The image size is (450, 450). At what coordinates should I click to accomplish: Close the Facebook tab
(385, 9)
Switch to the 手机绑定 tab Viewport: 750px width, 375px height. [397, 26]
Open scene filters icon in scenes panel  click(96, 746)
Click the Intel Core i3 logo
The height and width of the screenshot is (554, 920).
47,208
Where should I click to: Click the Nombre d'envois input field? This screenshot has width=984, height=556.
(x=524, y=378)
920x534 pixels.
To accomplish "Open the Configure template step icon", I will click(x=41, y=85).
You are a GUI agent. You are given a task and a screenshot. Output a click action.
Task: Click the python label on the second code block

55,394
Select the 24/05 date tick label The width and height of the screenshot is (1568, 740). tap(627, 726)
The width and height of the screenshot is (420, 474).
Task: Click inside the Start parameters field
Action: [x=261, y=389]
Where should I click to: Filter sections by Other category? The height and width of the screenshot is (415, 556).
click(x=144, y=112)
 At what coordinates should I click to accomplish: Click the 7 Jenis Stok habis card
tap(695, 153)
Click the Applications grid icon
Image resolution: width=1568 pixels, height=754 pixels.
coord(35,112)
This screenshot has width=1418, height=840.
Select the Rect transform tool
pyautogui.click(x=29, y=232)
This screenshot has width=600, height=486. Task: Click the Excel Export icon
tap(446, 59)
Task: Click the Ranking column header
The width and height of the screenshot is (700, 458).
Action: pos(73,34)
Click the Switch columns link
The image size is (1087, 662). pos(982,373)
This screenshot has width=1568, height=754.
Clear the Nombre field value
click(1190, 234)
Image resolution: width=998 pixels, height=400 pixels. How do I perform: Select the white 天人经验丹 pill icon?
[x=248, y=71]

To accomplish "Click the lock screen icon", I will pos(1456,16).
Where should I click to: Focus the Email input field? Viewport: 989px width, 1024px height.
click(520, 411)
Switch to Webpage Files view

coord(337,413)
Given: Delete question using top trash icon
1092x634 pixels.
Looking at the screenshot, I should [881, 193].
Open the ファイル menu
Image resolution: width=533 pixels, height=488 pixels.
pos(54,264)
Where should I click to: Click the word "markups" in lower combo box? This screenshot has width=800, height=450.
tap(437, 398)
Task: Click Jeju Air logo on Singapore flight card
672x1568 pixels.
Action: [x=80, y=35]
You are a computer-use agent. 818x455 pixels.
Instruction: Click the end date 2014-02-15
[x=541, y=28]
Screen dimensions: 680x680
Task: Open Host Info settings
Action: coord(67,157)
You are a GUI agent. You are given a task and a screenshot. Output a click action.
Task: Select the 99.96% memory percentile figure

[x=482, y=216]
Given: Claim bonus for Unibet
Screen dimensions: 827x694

## WHAT THE TASK REQUIRES:
Reproduce all the data exactly. Include every line.

## RESPONSE:
The image size is (450, 450). At what coordinates should I click to accomplish: Close the Facebook tab
(385, 9)
Switch to the 手机绑定 tab Viewport: 750px width, 375px height. [397, 26]
Open scene filters icon in scenes panel  click(96, 746)
Click the Intel Core i3 logo
The height and width of the screenshot is (554, 920).
47,208
Where should I click to: Click the Nombre d'envois input field? This screenshot has width=984, height=556.
(x=524, y=378)
920x534 pixels.
To accomplish "Open the Configure template step icon", I will click(x=41, y=85).
You are a GUI agent. You are given a task and a screenshot. Output a click action.
Task: Click the python label on the second code block

55,394
Select the 24/05 date tick label The width and height of the screenshot is (1568, 740). tap(627, 726)
The width and height of the screenshot is (420, 474).
Task: Click inside the Start parameters field
Action: [x=261, y=389]
Where should I click to: Filter sections by Other category? The height and width of the screenshot is (415, 556).
click(x=144, y=112)
 At what coordinates should I click to accomplish: Click the 7 Jenis Stok habis card
tap(695, 153)
Click the Applications grid icon
Image resolution: width=1568 pixels, height=754 pixels.
coord(35,112)
This screenshot has width=1418, height=840.
Select the Rect transform tool
pyautogui.click(x=29, y=232)
This screenshot has width=600, height=486. Task: Click the Excel Export icon
tap(446, 59)
Task: Click the Ranking column header
The width and height of the screenshot is (700, 458).
Action: pos(73,34)
Click the Switch columns link
The image size is (1087, 662). pos(982,373)
This screenshot has width=1568, height=754.
Clear the Nombre field value
click(1190, 234)
Image resolution: width=998 pixels, height=400 pixels. How do I perform: Select the white 天人经验丹 pill icon?
[x=248, y=71]

To accomplish "Click the lock screen icon", I will pos(1456,16).
Where should I click to: Focus the Email input field? Viewport: 989px width, 1024px height.
click(520, 411)
Switch to Webpage Files view

coord(337,413)
Given: Delete question using top trash icon
1092x634 pixels.
Looking at the screenshot, I should [881, 193].
Open the ファイル menu
Image resolution: width=533 pixels, height=488 pixels.
pos(54,264)
Where should I click to: Click the word "markups" in lower combo box? This screenshot has width=800, height=450.
tap(437, 398)
Task: Click Jeju Air logo on Singapore flight card
672x1568 pixels.
Action: [x=80, y=35]
You are a computer-use agent. 818x455 pixels.
Instruction: Click the end date 2014-02-15
[x=541, y=28]
Screen dimensions: 680x680
Task: Open Host Info settings
Action: coord(67,157)
You are a GUI agent. You are given a task and a screenshot. Output a click action.
Task: Select the 99.96% memory percentile figure

[x=482, y=216]
Given: Claim bonus for Unibet
Screen dimensions: 827x694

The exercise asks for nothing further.